This lesson is still being designed and assembled (Pre-Alpha version)

Intro code examples

Overview

Teaching: 30 min
Exercises: 20 min
Questions
  • What is the difference between serial and parallel code?

  • How do CPU and GPU programs differ?

  • What tools and programming models are used for HPC development?

Objectives
  • Understand the structure of CPU and GPU code examples.

  • Identify differences between serial, multi-threaded, and GPU-accelerated code.

  • Recognize common programming models like OpenMP, MPI, and CUDA.

  • Appreciate performance trade-offs and profiling basics.

Motivation for HPC Coding

Most users begin with simple serial code, which runs sequentially on one processor. However, for problems involving large data sets, high resolution simulations, or time-critical tasks, serial execution quickly becomes inefficient.

Parallel programming allows us to split work across multiple CPUs or even GPUs. High-Performance Computing (HPC) relies on this concept to solve problems faster. We can visualise this by looking at an example of finding the period for light curves. The visualisation of this example is given below:

Serial vs. Parallel Performance Comparison

Serial Code Example (CPU)

Introduction to NumPy

Before diving into parallel computing or GPU acceleration, it’s important to understand how performance can already be improved significantly on a CPU using efficient libraries.

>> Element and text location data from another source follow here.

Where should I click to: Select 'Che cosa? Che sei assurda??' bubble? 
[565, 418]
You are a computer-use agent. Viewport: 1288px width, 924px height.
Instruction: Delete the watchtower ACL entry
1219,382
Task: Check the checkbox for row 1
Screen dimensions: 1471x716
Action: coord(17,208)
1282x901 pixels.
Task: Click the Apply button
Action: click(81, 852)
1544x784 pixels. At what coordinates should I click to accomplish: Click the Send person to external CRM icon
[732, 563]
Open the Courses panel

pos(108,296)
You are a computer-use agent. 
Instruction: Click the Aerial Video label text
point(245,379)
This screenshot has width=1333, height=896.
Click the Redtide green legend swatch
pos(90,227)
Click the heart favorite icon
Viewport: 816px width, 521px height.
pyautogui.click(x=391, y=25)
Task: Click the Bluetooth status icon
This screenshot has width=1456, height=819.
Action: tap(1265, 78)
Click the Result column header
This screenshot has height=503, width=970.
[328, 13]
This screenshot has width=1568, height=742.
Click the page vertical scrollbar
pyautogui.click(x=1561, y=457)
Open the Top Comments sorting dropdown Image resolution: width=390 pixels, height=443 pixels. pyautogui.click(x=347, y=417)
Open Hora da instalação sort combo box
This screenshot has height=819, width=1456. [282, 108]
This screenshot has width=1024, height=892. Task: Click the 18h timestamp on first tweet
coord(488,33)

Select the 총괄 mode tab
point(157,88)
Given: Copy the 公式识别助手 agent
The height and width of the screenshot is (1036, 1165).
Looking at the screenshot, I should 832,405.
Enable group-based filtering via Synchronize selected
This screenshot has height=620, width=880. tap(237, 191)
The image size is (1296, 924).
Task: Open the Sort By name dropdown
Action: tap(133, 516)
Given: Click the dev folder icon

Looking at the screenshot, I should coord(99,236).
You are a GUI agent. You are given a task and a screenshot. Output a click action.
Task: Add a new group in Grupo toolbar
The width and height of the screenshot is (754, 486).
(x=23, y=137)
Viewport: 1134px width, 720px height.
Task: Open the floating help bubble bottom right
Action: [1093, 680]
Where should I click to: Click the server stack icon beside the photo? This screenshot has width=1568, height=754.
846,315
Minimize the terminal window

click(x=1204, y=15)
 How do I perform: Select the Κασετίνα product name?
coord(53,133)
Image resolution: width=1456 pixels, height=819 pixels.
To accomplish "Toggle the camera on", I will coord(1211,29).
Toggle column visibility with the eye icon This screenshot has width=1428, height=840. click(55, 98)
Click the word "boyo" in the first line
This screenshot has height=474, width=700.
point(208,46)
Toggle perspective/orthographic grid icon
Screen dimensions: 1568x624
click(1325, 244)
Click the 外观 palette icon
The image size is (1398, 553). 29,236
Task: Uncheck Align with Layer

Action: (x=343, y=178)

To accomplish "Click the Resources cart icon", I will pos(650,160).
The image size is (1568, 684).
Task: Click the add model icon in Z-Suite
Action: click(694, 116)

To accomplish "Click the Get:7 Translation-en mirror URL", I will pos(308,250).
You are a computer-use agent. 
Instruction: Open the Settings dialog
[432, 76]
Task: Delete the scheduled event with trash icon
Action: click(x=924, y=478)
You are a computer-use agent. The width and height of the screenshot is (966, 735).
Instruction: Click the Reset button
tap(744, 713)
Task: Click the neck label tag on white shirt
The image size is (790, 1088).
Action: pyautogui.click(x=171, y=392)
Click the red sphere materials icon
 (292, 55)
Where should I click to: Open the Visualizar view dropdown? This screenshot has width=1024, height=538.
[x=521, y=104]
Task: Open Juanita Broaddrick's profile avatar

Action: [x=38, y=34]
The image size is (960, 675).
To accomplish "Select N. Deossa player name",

Example: Summing the elements of a large array using Serial Computation

import numpy as np
import time

array = np.random.rand(10**7)
start = time.time()
total = np.sum(array)
end = time.time()
print(f"Sum: {total}, Time taken: {end - start:.4f} seconds")

Exercise:

Modify the above to use a manual loop with for instead of np.sum, and compare the performance.

Solution

Replace np.sum(array) with a manual loop using for.
Note: This will be much slower due to Python’s loop overhead.

import numpy as np
import time

array = np.random.rand(10**7)
start = time.time()
total = 0.0
for value in array:
    total += value
end = time.time()
print(f"Sum: {total}, Time taken: {end - start:.4f} seconds")

This gives you a baseline for how optimized np.sum is compared to native Python loops.

Reference:

Carpentries Python loops lesson


Parallel CPU Programming

Introduction to OpenMP and MPI

Parallel programming on CPUs is primarily achieved through two widely-used models:

OpenMP (Open Multi-Processing)

OpenMP is used for shared-memory parallelism. It enables multi-threading where each thread has access to the same memory space. It is ideal for multicore processors on a single node.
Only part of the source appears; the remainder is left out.